* **WHAT IS BEING ASKED**
Copy the records from their start through the line containing "(369, 328).", inclusive, and leave the pictures out.

* **DATA TO USE**
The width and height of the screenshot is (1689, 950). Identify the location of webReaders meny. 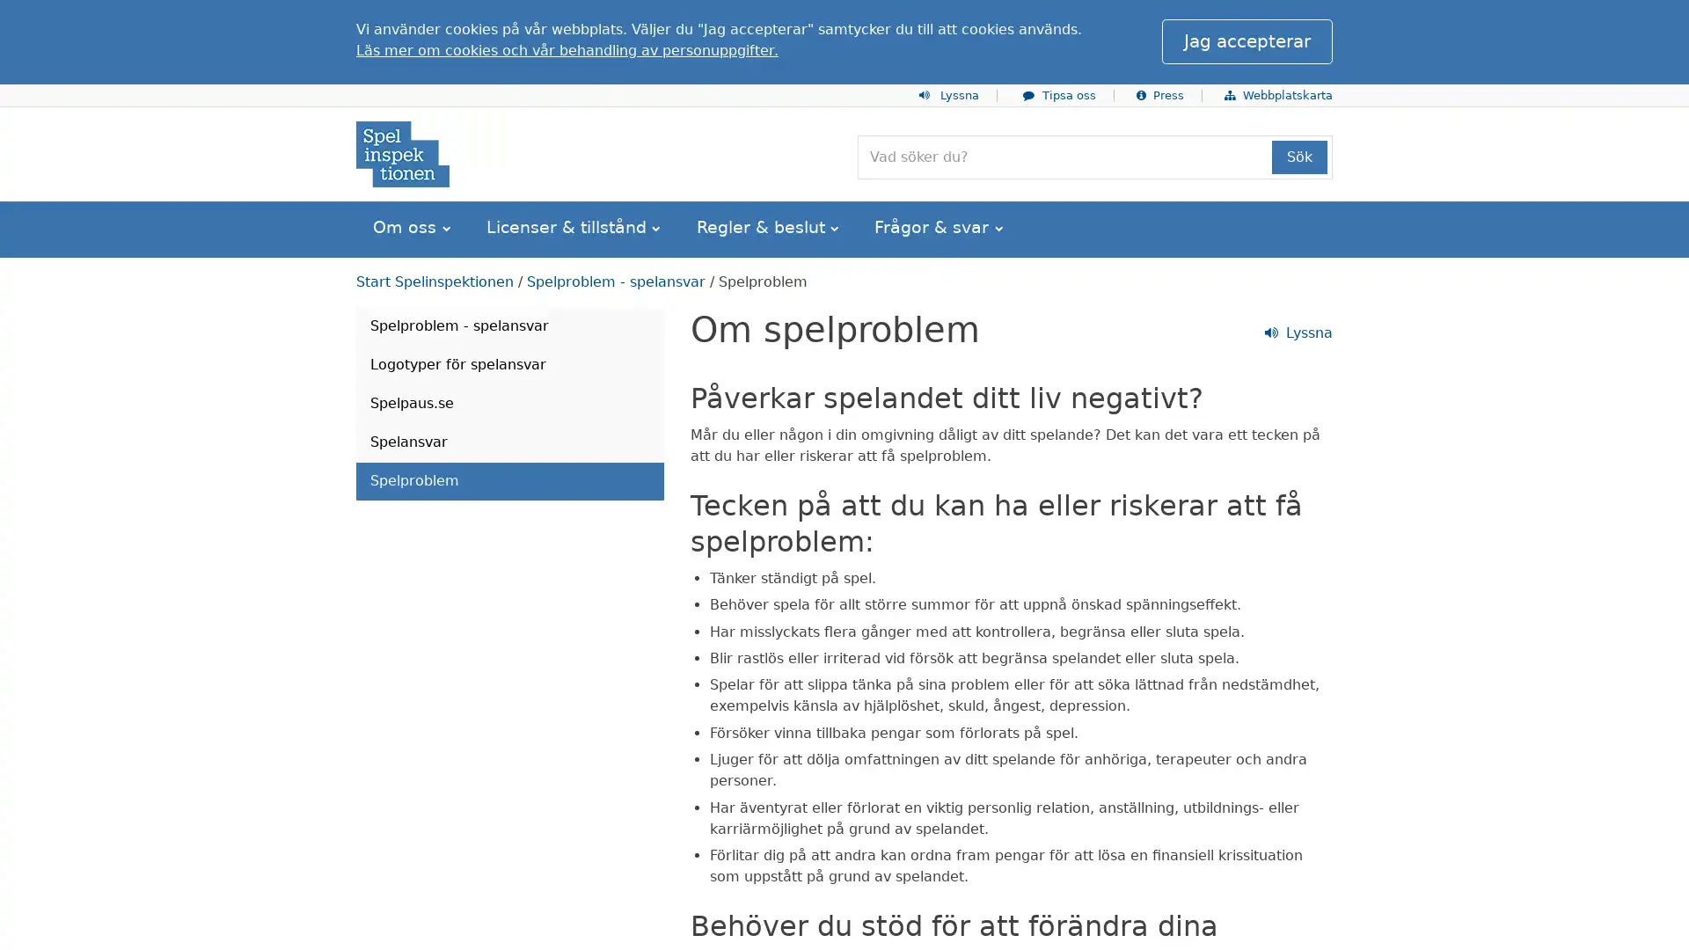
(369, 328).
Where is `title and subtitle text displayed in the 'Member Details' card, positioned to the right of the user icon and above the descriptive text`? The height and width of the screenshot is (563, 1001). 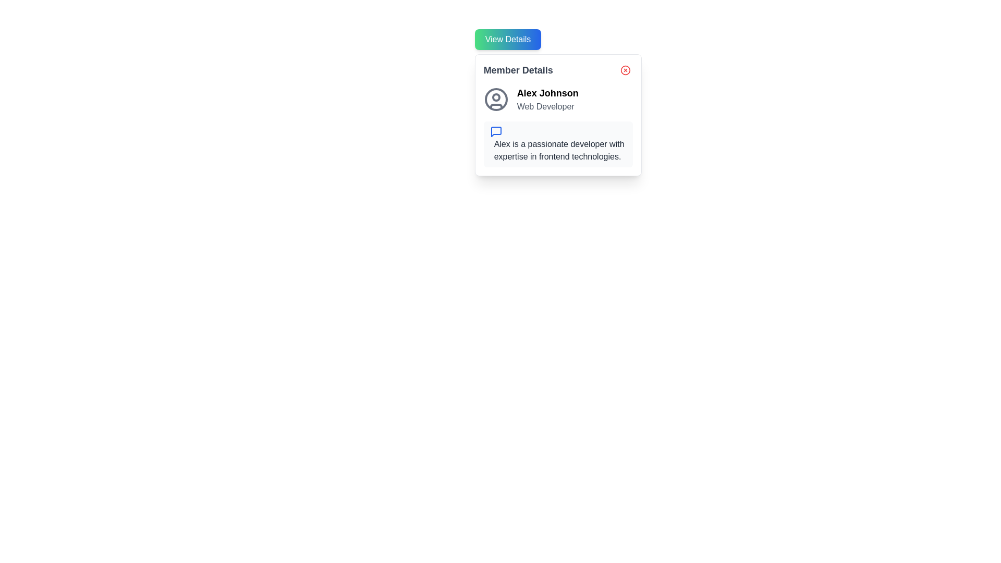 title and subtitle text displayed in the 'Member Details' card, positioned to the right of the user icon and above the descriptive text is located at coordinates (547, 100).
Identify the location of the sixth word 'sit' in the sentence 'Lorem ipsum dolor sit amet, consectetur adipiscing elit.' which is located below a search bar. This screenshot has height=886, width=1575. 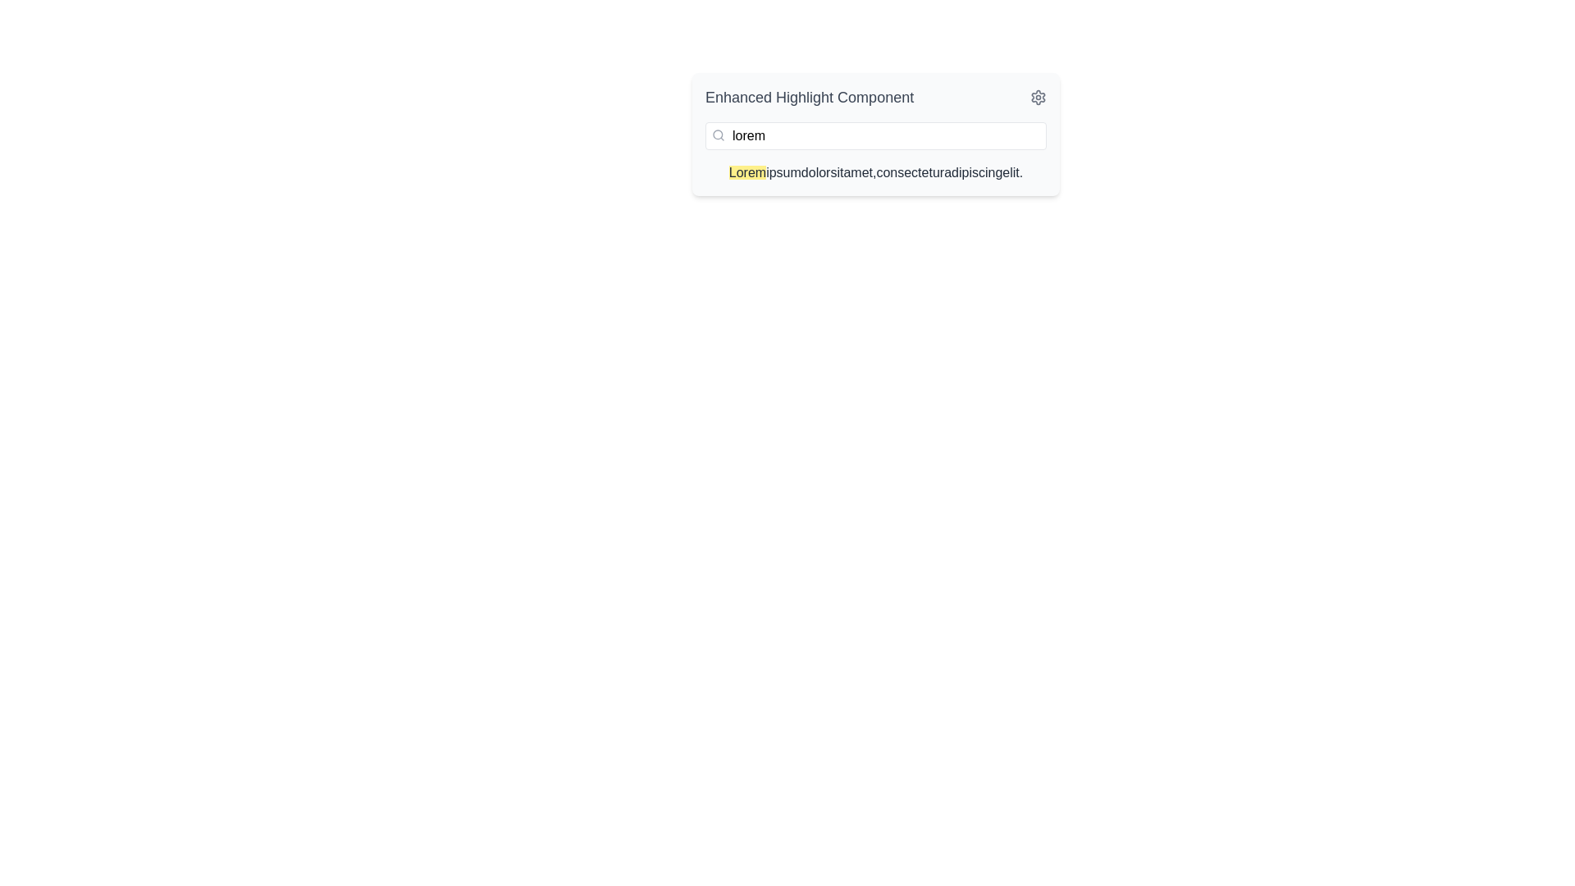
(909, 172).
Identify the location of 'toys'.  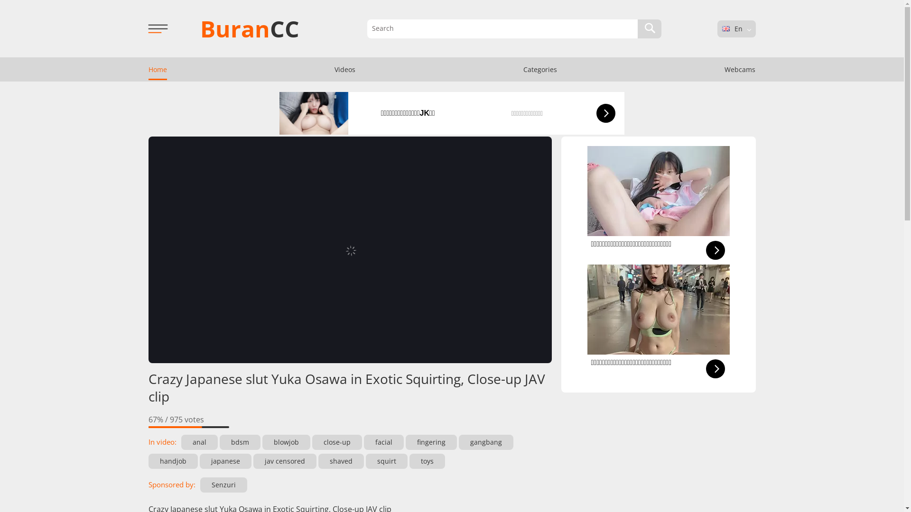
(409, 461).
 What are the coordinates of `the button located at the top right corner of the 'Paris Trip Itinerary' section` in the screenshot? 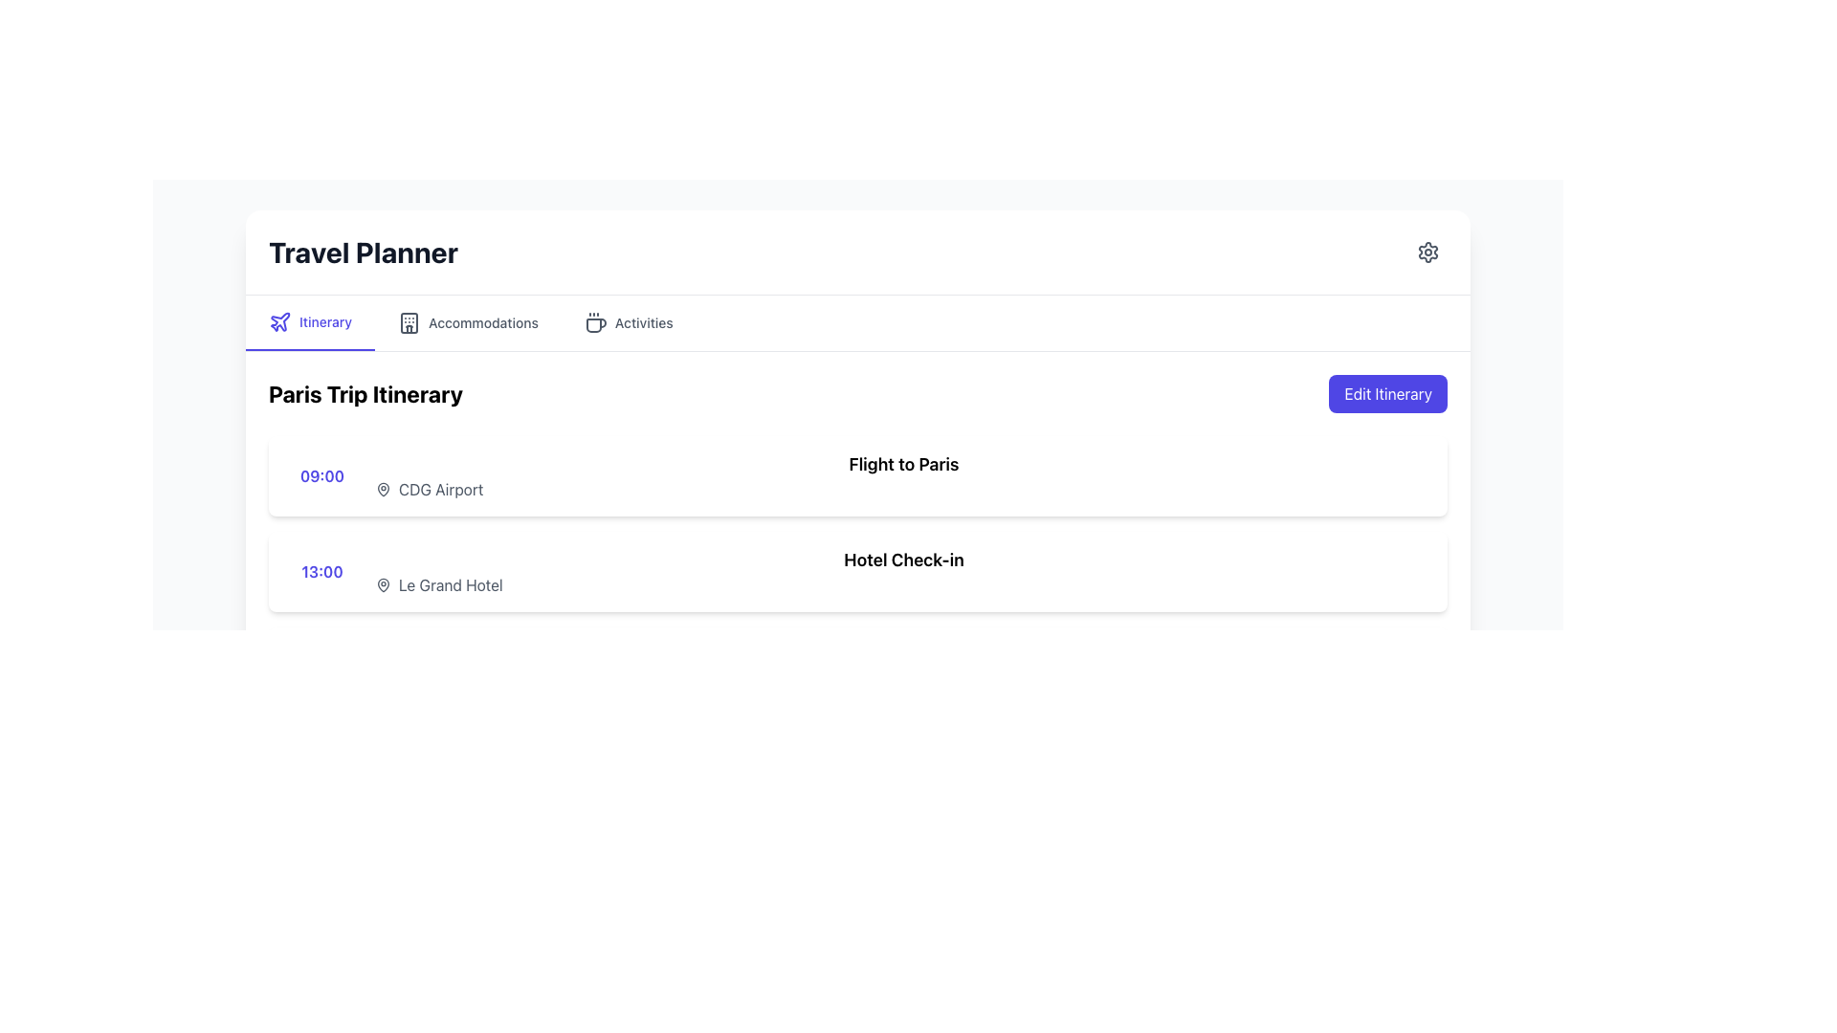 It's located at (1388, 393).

* **EXPECTED OUTPUT**
The width and height of the screenshot is (1689, 950). Identify the location of webReaders meny. 
(369, 328).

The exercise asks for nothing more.